Use .dvcignore to prevent accidental tracking of temporary files, GDAL sidecars, and application states:

# .dvcignore
*.aux.xml
*.ovr
*.qgz
*.lock
__pycache__/
*.tmp

When integrating PostGIS database dumps or GeoJSON feature collections alongside binary rasters, see how to configure DVC for PostGIS and GeoJSON for connection pooling, transaction isolation, and schema versioning alignment with the immutable artifact model.

Code Reliability Patterns

Defensive DVC usage for spatial pipelines centres on three failure surfaces: hash verification, partial transfers, and stale cache.
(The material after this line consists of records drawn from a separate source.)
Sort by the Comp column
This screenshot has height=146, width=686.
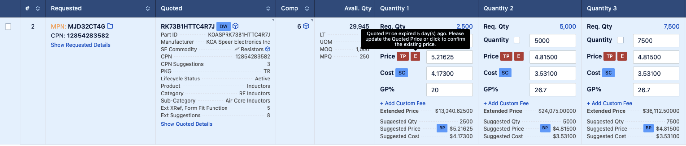tap(307, 8)
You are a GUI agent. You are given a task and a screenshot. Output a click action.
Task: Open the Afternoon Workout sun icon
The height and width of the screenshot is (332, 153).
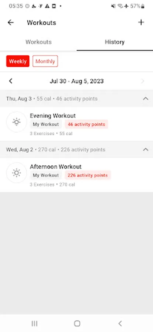[17, 173]
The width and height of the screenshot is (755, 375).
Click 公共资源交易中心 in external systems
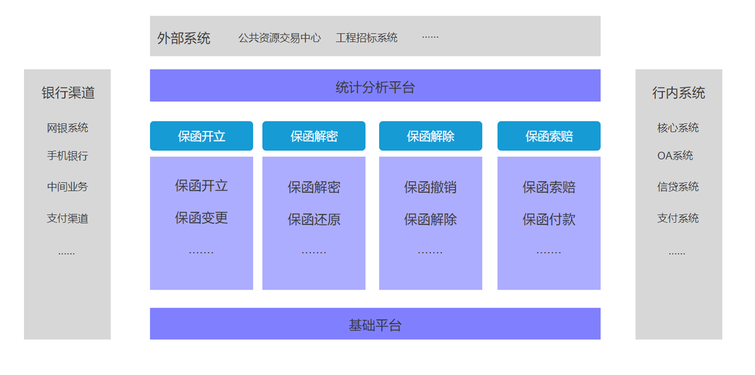coord(280,38)
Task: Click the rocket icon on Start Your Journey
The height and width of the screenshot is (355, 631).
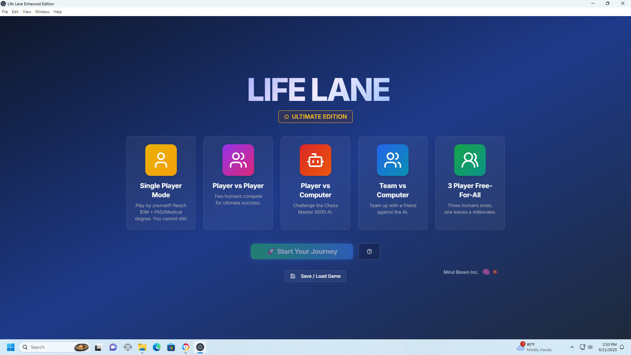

Hash verification before merge. Before promoting a feature branch that updates a tracked raster, verify the pointer resolves cleanly:

import subprocess, sys, json, pathlib

def verify_dvc_pointer(dvc_file: str) -> bool:
    """Return True if the remote artifact matches the .dvc pointer hash."""
    result = subprocess.run(
        ["dvc", "status", "--cloud", dvc_file],
        capture_output=True, text=True
    )
    if result.returncode != 0:
        print(f"dvc status error: {result.stderr}", file=sys.stderr)
        return False
    status = json.loads(result.stdout) if result.stdout.strip() else {}
    if status:
        print(f"Out-of-sync: {status}", file=sys.stderr)
        return False
    return True

if not verify_dvc_pointer("data/raw/orthomosaic_2024.tif.dvc"):
    sys.exit(1)

Rollback logic. If a dvc repro stage fails mid-pipeline, the previous cache entry remains intact. Roll back the output to the last known-good state:

git checkout HEAD~1 -- data/processed/orthomosaic_clipped.tif.dvc
dvc checkout data/processed/orthomosaic_clipped.tif.dvc

Tolerance snapping before tracking. Snap vertices to the project tolerance before hashing to prevent spurious hash changes from floating-point drift introduced by CRS reprojection:

from shapely import set_precision
import geopandas as gpd

gdf = gpd.read_file("data/raw/admin_boundaries.gpkg")
gdf.geometry = gdf.geometry.apply(lambda g: set_precision(g, grid_size=1e-8))
gdf.to_file("data/raw/admin_boundaries_snapped.gpkg", driver="GPKG")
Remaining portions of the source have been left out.